Considerations for Large Tables
Clustering keys are particularly beneficial for large tables. As tables grow in size, the advantages of clustering become more pronounced.
Choosing the Right Clustering Key
It's essential to choose an appropriate clustering key based on the query patterns and access patterns of your workload. Typically, columns used in WHERE clauses or frequently used for filtering and grouping are good candidates for clustering keys.
CREATE TABLE your_table (
column1 INT,
column2 STRING,
...
CLUSTER BY (column1, column2)
);
It's worth noting that while clustering can significantly improve performance for certain types of queries, it might not be beneficial for all workloads. It's recommended to analyze query patterns and performance characteristics before deciding to use clustering keys.
Maintenance Considerations
There are no indices in Snowflake. Instead you can use Data Clustering.
Clustering is not a one-time operation. It's an ongoing process, and the system will automatically reorganize data based on the clustering key during certain operations, such as data loading.
Micro-partitions & Data Clustering | Snowflake Documentation
Clustering Information Maintained for Micro-partitions
Snowflake maintains clustering metadata for the micro-partitions in a table, including:
- The total number of micro-partitions that comprise the table.
- The number of micro-partitions containing values that overlap with each other (in a specified subset of table columns).
- The depth of the overlapping micro-partitions.

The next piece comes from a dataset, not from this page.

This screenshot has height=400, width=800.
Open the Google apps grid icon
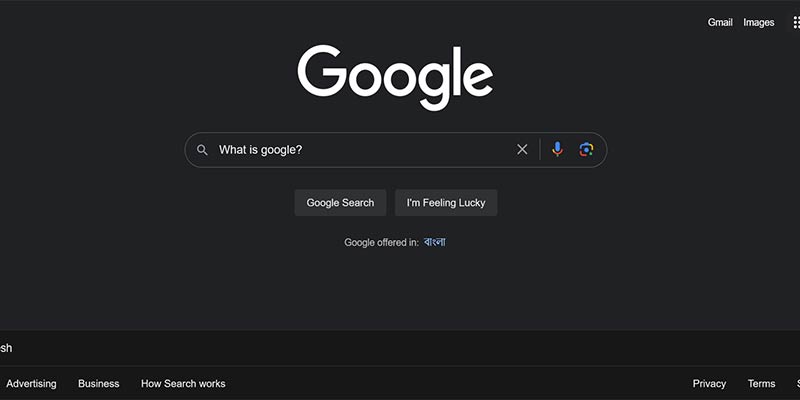[796, 22]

Data compression and metadata storage
Columnar Storage
Snowflake uses a columnar storage format, where data for each column is stored separately on disk. This format improves compression and accelerates query performance, especially for analytical workloads where only specific columns need to be accessed.
Automatic Compression
Snowflake automatically applies compression to stored data, reducing storage requirements and improving query performance. Compression is applied at the block level, and various compression algorithms are used based on the characteristics of the data.
Automatic Clustering
Snowflake has the ability to automatically cluster data based on clustering keys. Clustering organizes data physically on disk, grouping similar values together. This can further improve compression ratios and accelerate query performance by reducing the amount of data that needs to be scanned.
Metadata Storage Optimization
Snowflake efficiently manages metadata storage. Metadata, which includes information about tables, columns, and other database objects, is stored separately from the user data. This separation allows Snowflake to optimize metadata storage independently.